# Required action
Once you reach the line that contains "You are a GUI", retype it and every line after it exactly, ending with the last line of the entries.

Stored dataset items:
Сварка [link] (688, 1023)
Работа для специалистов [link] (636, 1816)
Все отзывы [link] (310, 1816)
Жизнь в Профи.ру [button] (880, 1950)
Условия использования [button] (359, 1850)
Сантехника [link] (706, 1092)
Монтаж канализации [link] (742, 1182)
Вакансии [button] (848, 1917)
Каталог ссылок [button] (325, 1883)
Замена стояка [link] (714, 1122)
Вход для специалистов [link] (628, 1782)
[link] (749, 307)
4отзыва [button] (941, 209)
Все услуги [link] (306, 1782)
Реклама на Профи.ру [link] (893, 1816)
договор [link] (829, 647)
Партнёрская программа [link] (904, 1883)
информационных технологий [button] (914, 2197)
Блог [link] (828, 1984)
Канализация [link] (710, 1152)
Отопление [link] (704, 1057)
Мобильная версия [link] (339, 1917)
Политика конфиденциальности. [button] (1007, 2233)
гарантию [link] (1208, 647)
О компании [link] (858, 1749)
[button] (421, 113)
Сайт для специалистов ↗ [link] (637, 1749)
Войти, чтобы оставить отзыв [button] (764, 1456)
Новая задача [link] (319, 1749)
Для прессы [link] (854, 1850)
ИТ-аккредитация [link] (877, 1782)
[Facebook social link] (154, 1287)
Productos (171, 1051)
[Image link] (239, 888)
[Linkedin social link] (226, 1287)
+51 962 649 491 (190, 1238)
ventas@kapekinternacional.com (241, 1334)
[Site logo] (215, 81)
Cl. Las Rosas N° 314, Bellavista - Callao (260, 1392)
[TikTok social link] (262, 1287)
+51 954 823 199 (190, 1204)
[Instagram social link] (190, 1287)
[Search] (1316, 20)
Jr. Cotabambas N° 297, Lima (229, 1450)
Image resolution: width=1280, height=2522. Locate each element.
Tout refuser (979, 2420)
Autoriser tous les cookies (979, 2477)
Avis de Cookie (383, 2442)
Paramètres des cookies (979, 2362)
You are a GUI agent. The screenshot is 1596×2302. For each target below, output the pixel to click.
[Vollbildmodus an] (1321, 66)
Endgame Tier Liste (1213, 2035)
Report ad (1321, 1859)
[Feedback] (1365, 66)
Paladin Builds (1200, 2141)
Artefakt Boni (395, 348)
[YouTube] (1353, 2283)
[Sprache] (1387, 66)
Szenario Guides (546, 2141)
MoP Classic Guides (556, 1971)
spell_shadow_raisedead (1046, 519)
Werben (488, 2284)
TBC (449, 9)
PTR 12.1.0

# Result of this exercise
You are a GUI agent. The screenshot is 1596×2302. For each target below, output the pixel to click.
[Vollbildmodus an] (1321, 66)
Endgame Tier Liste (1213, 2035)
Report ad (1321, 1859)
[Feedback] (1365, 66)
Paladin Builds (1200, 2141)
Artefakt Boni (395, 348)
[YouTube] (1353, 2283)
[Sprache] (1387, 66)
Szenario Guides (546, 2141)
MoP Classic Guides (556, 1971)
spell_shadow_raisedead (1046, 519)
Werben (488, 2284)
TBC (449, 9)
PTR 12.1.0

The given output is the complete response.